The events of this story take place in the Starstuff Universe some years before (or after?) those of the Starstuff Trilogy.
Peep woke me when the first of the crowd showed up.
One by one, they came shuffling into the elevator chamber, hardly even looking at me. They were fixated on the elevator, and the forcefield that covered it. The lights had brightened. A semblance of daytime? They used to something similar in the mids. Topside was always bright, much to my annoyance. Peep watched the first few walk in like an animal on alert, staring at a new, unknown creature. I put him away and tapped him to sleep.
Balta showed up a good hour or so later. Cap was trailing behind her.
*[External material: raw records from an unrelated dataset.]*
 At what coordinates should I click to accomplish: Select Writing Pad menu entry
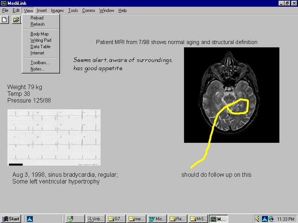[x=41, y=40]
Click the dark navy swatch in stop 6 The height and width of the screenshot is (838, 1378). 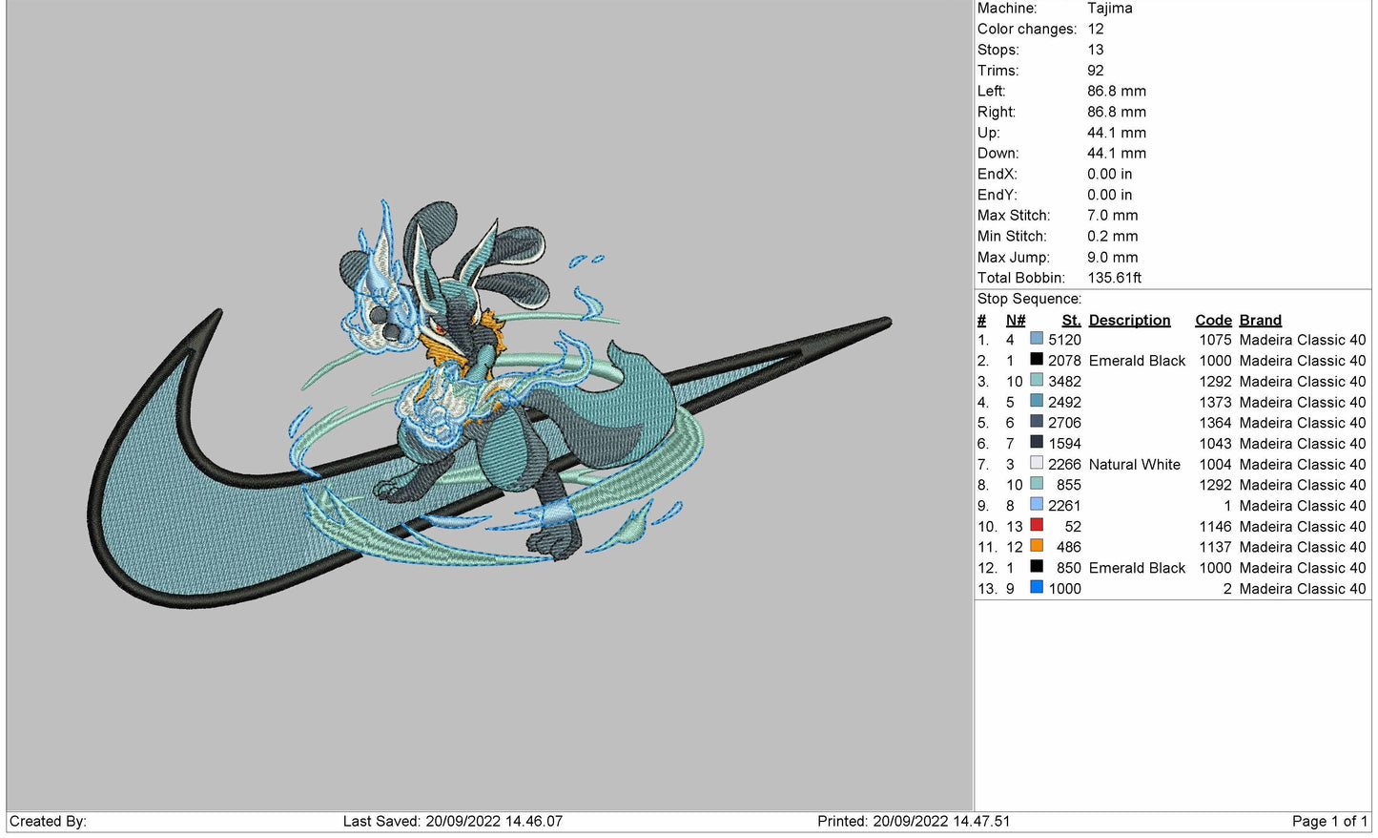click(x=1037, y=443)
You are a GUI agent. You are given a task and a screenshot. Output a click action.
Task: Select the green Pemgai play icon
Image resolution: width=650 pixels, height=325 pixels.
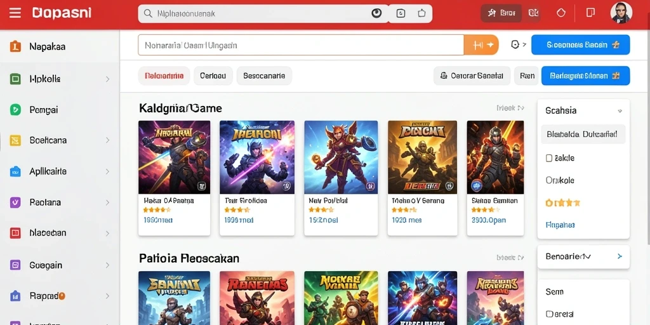pyautogui.click(x=15, y=110)
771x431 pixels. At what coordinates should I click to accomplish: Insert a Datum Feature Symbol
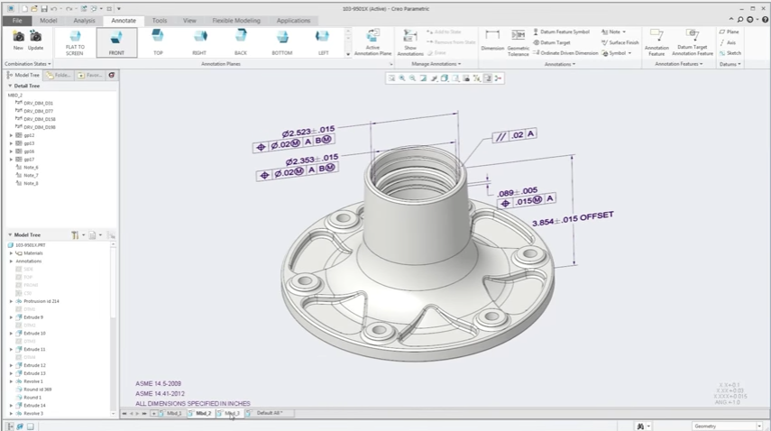pos(561,32)
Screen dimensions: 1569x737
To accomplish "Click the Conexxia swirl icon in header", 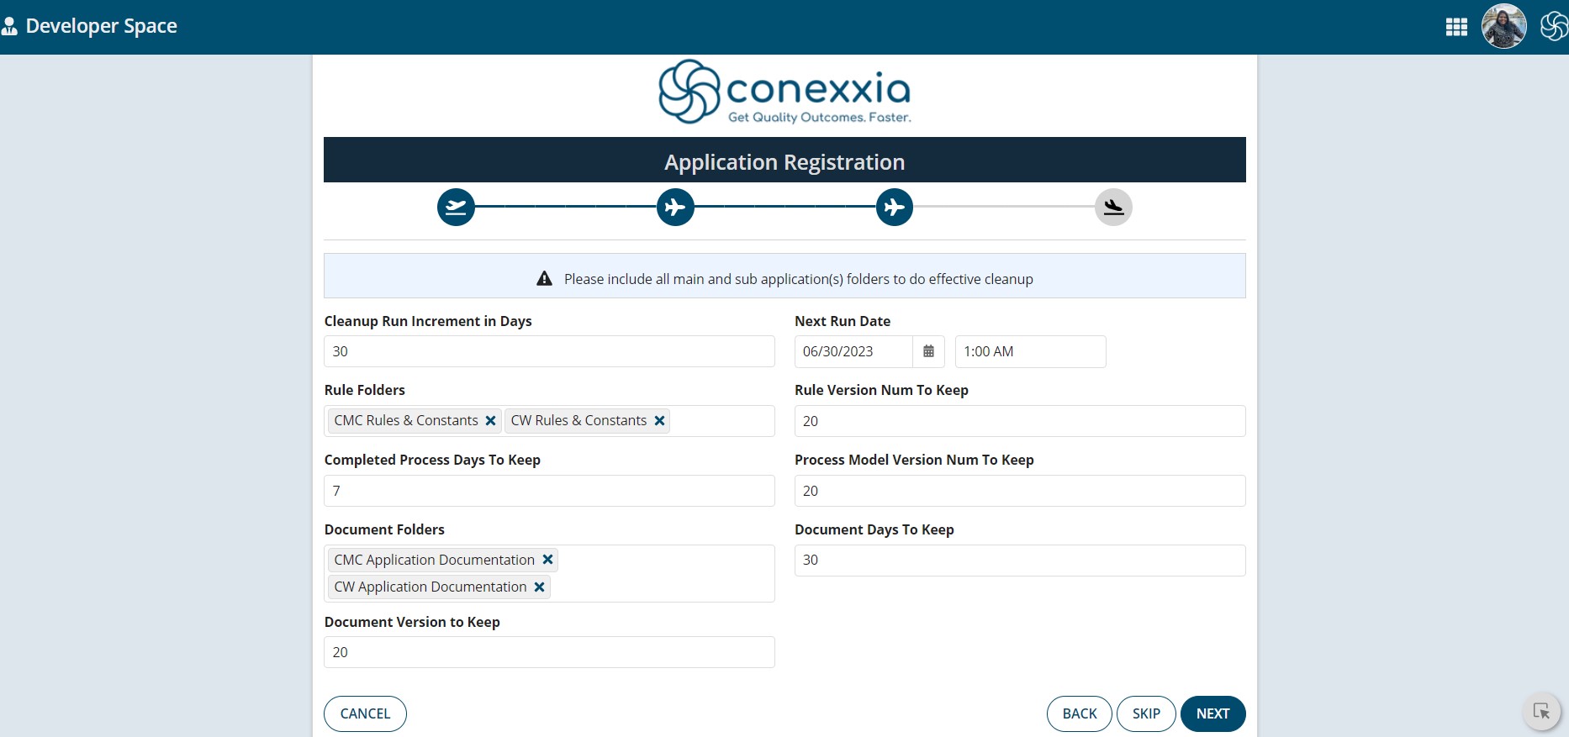I will [1554, 26].
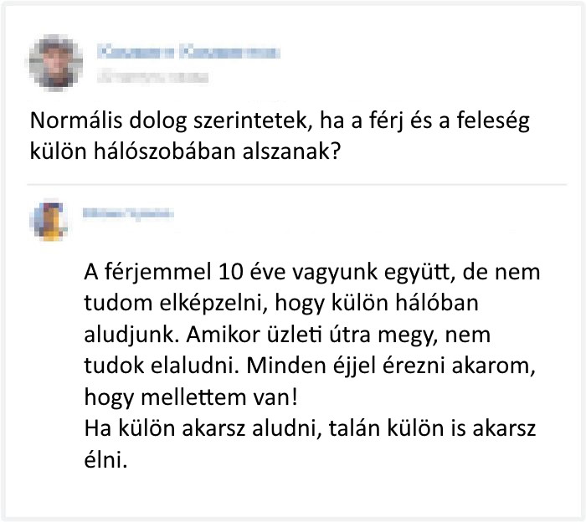Click "A férjemmel" at the comment start
Viewport: 586px width, 522px height.
point(148,273)
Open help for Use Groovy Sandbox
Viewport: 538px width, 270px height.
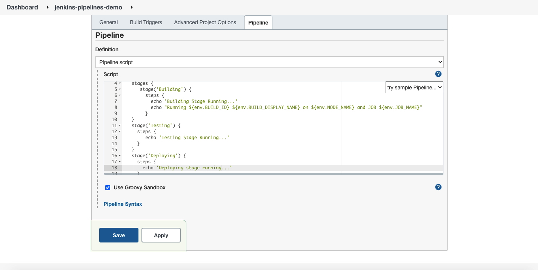[x=438, y=187]
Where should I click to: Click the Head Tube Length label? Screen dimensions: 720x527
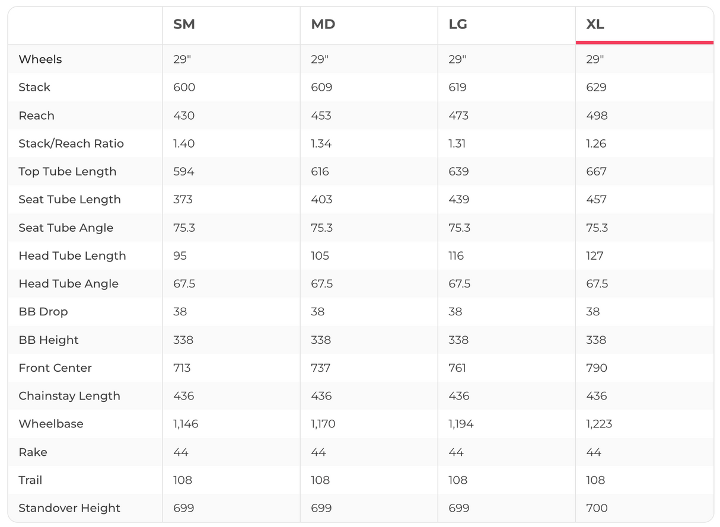pyautogui.click(x=72, y=255)
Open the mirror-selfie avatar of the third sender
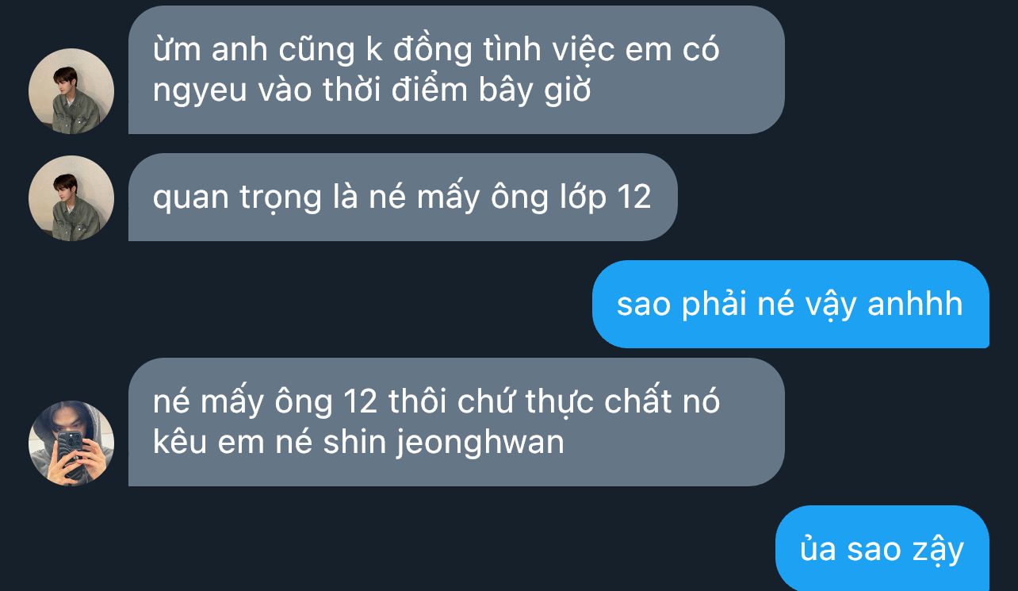 pos(71,443)
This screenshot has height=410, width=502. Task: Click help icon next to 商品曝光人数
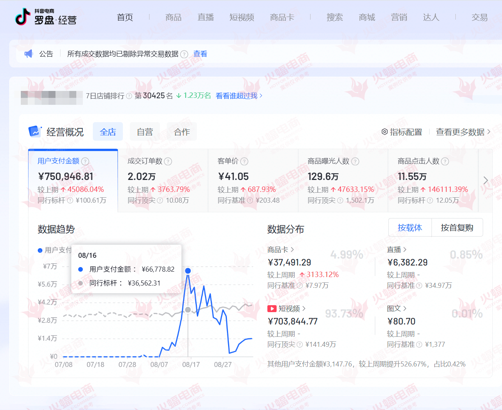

She looked over the crowd as she worked her way through them. Her expression was cynical, as if their presence was the funniest, oddest thing she’d ever seen.
“What are you all doing here?” Her tone was mocking. “It’s not like you’re coming with me, is it?”
The crowd gasped, collectively. Cap put a hand up. “Nobody is going anywhere,” he said, reassuringly, “except for Captain Balta.”
“And me!” I said, jumping up to rise above the heads of the adults in the room. I pushed my way forward from the back of the chamber, up to where Balta was standing in front of the elevator forcefield. “And me,” I repeated once I reached them, breathless.
“You don’t have to go,” Cap said to me. “You may remain here, if you wish, for the rest of your days.”
He said it like it was an offer, like it was something I should consider rather than returning to the surface.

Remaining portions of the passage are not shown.